Determination of CPK activity should not be carried out after intense physical exertion or in the presence of other possible causes of increased CPK, which can lead to a misinterpretation of the results obtained. With an increase in the initial CPK 5 times higher than the upper limit of the norm, after 5-7 days it is necessary to re-measure. You should not begin therapy if the repeated test confirms the initial increased activity of CPK more than 5 times compared with the upper limit of normal.
In patients with existing risk factors for rhabdomyolysis, it is necessary to consider the ratio of the risk and possible benefits of therapy and to conduct clinical observation throughout the course of treatment.
The patient should be informed of the need to immediately report to the doctor about cases of sudden onset of muscle pain, muscle weakness or spasms, especially in combination with indisposition and fever. In such patients, the activity of CPK should be monitored. Therapy should be discontinued if the activity of CPK is increased by more than 5 times compared with the upper limit of the norm, or if the muscle symptoms are pronounced and cause daily discomfort (even if the activity of CPK is 5 times less than the upper limit of the norm). If the symptoms disappear and the activity of CPK returns to normal, consideration should be given to reappointment of the drug or other HMG-CoA reductase inhibitors in smaller doses with careful monitoring of the patient. Routine monitoring of CPK activity in the absence of rhabdomyolysis symptoms is not advisable.
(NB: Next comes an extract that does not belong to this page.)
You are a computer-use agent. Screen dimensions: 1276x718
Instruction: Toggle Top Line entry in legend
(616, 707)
An increase in the incidence of myositis and myopathy was reported in patients taking other HMG-CoA reductase inhibitors in combination with fibrin acid derivatives, including gemfibrozil, cyclosporine, nicotinic acid, azole antifungal agents, protease inhibitors and macrolide antibiotics. Gemfibrozil increases the risk of myopathy in combination with some inhibitors of HMG-CoA reductase. Thus, the simultaneous administration of rosuvastatin and gemfibrozil is not recommended. The balance of risk and potential benefit should be carefully weighed when rosuvastatin and fibrates or nicotinic acid are used together.
It is recommended to carry out the determination of indicators of liver function before the start of therapy and 3 months after the start of therapy.If the activity of "liver" transaminases in the serum is 3 times higher than the upper limit of normal, the dose of the drug should be reduced or discontinued.
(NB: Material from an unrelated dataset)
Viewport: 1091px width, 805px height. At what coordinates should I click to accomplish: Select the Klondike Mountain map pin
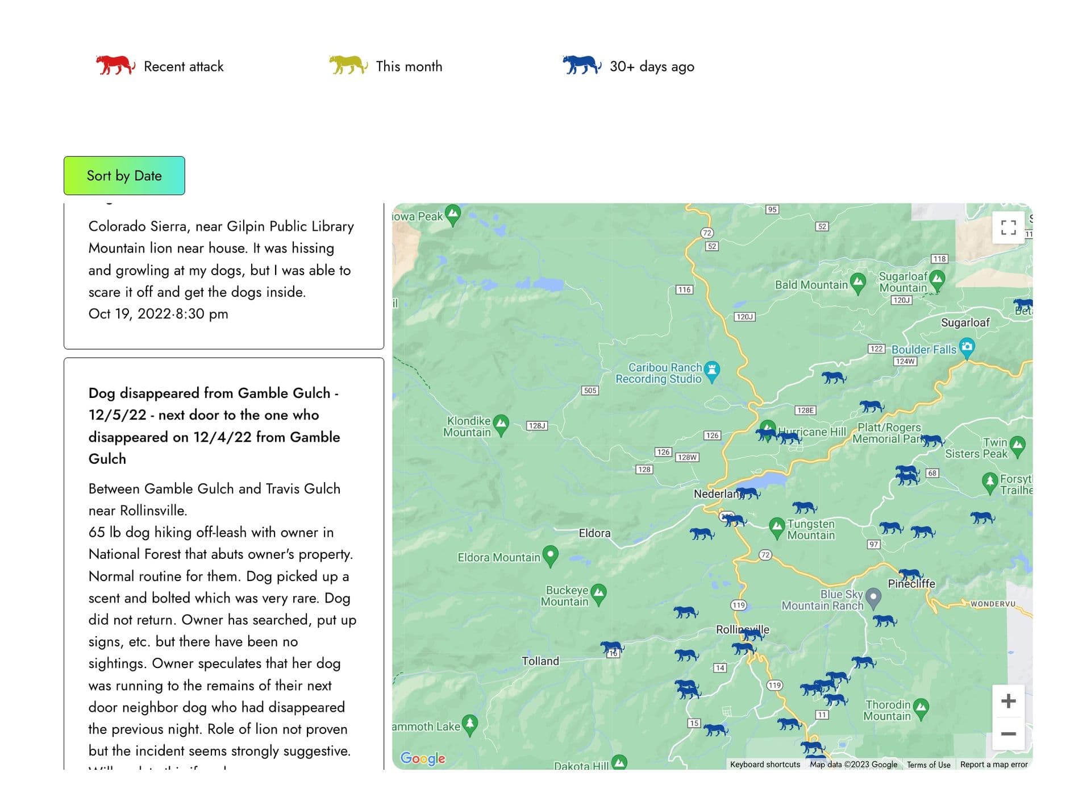pos(501,424)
In most cases, proteinuria diminishes or disappears during therapy and does not mean the onset or the progression of an existing kidney disease.
With a combination of hypercholesterolemia and hypothyroidism or nephrotic syndrome, the treatment of major diseases should be carried out before starting treatment with rosuvastatin.
Caution should be exercised when driving or working related to increased concentration and psychomotor reaction (dizziness may occur during therapy).
Women of reproductive age should use adequate methods of contraception. Since cholesterol and substances synthesized from cholesterol are important for fetal development, the potential risk of inhibition of HMG-CoA reductase exceeds the benefits of using the drug during pregnancy. The study in rats (use in doses of 2-50 mg / kg / day) revealed a decrease in fetal weight, a delay in ossification of the bones in the fetus, a decrease in the survival of offspring. In the event of pregnancy during therapy, the drug should be immediately discontinued. Data on the allocation of rosuvastatin with milk of women are not available, so breastfeeding should be stopped.